◆ **Instructions to follow**: Search the data for the word "Toggle" and copy each line that has it.

◆ **Data records**:
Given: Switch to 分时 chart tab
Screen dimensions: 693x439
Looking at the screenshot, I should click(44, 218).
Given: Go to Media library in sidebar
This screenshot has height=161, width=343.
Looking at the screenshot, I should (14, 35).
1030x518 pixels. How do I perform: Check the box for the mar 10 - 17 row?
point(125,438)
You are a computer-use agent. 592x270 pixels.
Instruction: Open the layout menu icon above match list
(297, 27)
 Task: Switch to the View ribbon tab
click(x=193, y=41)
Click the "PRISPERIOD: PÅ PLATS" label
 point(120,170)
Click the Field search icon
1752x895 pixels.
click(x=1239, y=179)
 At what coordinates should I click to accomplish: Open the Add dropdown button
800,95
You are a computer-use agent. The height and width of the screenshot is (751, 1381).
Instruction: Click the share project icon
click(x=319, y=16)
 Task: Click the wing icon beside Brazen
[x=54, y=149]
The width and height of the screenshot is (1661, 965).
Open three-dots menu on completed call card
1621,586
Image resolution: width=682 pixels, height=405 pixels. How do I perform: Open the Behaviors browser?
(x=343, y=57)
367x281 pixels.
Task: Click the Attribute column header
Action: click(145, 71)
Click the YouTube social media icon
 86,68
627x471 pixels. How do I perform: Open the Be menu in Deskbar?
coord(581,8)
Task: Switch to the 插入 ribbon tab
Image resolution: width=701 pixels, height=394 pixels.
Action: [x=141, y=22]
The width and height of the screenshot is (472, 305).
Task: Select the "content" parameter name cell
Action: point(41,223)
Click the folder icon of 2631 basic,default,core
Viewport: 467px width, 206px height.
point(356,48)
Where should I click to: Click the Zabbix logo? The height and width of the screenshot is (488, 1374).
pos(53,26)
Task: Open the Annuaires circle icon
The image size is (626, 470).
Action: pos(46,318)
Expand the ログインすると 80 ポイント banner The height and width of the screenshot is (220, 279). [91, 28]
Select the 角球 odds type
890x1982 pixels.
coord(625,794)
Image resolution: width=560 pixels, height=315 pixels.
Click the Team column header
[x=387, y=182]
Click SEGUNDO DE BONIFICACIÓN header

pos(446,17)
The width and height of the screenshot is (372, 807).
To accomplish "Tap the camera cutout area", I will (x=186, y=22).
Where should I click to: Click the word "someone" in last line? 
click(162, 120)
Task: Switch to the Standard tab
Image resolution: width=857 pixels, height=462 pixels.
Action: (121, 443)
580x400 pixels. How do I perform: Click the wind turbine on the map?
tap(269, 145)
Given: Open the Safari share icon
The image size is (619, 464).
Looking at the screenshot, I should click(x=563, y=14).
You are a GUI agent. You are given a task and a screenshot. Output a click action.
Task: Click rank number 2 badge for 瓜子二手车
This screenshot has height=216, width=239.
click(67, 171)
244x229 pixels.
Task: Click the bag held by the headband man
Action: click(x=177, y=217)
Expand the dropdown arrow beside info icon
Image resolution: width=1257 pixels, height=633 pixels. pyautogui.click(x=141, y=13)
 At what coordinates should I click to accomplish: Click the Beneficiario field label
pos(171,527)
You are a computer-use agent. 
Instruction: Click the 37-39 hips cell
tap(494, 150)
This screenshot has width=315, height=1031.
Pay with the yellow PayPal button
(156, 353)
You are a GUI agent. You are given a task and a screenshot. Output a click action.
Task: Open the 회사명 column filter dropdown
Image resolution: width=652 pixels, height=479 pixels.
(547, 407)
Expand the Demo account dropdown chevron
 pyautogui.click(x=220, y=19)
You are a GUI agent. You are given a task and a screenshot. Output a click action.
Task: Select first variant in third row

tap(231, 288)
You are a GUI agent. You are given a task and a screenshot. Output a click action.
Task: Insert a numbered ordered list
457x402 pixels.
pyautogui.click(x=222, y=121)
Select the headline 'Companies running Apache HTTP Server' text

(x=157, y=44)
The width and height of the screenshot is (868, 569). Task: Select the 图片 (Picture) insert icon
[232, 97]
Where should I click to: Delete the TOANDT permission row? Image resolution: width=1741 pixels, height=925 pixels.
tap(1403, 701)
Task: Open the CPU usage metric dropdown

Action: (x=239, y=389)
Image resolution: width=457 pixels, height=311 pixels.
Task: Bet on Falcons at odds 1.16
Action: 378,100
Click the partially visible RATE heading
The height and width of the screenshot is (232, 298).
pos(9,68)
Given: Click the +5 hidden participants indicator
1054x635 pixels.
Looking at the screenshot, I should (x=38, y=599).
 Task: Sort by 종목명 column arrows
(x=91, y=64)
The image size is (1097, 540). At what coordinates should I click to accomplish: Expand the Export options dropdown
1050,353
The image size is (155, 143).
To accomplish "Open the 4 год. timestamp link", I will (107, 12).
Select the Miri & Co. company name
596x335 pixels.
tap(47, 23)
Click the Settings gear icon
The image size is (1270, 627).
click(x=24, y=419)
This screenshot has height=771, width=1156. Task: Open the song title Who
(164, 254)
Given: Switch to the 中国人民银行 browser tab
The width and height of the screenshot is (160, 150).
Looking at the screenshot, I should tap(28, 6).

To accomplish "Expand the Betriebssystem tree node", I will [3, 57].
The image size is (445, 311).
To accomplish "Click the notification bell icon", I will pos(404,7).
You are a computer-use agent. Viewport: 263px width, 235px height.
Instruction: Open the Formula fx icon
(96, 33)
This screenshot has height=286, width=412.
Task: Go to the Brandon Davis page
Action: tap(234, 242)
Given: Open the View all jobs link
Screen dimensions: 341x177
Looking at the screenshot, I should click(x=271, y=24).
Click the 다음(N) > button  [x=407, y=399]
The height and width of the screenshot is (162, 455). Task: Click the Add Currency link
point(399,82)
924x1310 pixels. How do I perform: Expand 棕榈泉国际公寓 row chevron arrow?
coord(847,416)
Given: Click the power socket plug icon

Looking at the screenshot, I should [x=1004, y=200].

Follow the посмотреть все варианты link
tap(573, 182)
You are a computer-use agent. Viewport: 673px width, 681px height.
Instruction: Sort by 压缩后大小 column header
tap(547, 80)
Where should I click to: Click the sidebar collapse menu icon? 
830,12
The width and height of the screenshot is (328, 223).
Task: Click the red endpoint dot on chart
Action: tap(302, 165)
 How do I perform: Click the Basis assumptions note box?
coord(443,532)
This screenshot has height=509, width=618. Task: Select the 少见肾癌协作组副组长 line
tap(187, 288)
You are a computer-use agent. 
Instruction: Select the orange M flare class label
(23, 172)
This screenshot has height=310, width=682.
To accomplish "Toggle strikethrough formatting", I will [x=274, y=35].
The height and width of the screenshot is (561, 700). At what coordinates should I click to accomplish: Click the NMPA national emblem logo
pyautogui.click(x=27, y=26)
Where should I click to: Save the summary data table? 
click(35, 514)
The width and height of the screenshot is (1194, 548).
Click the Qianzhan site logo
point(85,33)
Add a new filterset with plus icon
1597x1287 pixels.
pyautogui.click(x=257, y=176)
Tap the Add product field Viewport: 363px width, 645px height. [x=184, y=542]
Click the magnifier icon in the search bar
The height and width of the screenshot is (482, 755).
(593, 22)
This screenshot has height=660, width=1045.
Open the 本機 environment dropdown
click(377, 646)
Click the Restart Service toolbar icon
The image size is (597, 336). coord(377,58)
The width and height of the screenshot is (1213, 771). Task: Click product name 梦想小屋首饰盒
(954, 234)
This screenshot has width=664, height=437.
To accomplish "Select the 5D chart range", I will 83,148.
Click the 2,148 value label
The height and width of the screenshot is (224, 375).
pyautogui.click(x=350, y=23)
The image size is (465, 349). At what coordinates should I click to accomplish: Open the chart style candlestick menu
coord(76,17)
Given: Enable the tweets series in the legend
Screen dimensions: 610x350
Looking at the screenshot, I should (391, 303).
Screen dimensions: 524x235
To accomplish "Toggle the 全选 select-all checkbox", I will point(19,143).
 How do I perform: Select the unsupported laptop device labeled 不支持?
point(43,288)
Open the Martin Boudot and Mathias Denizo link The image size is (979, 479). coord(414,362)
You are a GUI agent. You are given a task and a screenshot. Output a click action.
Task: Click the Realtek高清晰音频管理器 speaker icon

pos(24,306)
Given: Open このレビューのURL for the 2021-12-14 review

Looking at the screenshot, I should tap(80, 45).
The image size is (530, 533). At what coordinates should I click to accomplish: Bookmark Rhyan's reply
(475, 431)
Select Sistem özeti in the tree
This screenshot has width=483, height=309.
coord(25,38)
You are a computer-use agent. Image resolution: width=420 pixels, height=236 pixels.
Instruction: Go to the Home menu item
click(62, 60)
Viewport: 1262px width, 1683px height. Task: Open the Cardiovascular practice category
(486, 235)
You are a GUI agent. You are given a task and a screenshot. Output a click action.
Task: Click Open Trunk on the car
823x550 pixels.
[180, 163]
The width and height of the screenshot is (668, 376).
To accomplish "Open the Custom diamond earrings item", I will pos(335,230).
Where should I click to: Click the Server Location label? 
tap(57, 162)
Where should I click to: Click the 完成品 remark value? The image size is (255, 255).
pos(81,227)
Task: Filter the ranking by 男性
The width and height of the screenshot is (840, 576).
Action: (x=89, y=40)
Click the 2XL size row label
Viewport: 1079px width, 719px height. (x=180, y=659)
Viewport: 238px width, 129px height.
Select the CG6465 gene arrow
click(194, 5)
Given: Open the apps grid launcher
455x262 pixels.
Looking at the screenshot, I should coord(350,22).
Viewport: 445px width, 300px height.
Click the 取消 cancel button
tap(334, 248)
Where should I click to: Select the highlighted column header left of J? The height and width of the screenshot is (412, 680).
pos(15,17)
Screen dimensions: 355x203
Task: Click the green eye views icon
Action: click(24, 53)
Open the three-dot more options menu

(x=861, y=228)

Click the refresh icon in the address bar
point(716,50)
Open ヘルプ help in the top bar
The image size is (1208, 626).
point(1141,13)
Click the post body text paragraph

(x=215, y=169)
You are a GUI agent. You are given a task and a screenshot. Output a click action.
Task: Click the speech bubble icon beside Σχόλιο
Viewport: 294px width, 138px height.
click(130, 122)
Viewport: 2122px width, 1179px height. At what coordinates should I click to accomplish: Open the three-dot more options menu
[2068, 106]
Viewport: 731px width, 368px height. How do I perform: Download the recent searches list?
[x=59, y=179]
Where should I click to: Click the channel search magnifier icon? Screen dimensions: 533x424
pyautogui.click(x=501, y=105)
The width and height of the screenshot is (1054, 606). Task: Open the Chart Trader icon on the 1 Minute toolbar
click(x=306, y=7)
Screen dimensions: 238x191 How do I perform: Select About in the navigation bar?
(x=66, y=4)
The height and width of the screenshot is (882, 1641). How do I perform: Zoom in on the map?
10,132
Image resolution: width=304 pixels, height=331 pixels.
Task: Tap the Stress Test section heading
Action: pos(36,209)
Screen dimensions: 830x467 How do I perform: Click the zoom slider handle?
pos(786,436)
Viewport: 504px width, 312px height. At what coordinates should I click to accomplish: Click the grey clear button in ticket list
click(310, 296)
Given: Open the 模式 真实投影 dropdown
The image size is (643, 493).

◆ **Task result**:
To accomplish "Toggle strikethrough formatting", I will [x=274, y=35].
To accomplish "Toggle the 全选 select-all checkbox", I will point(19,143).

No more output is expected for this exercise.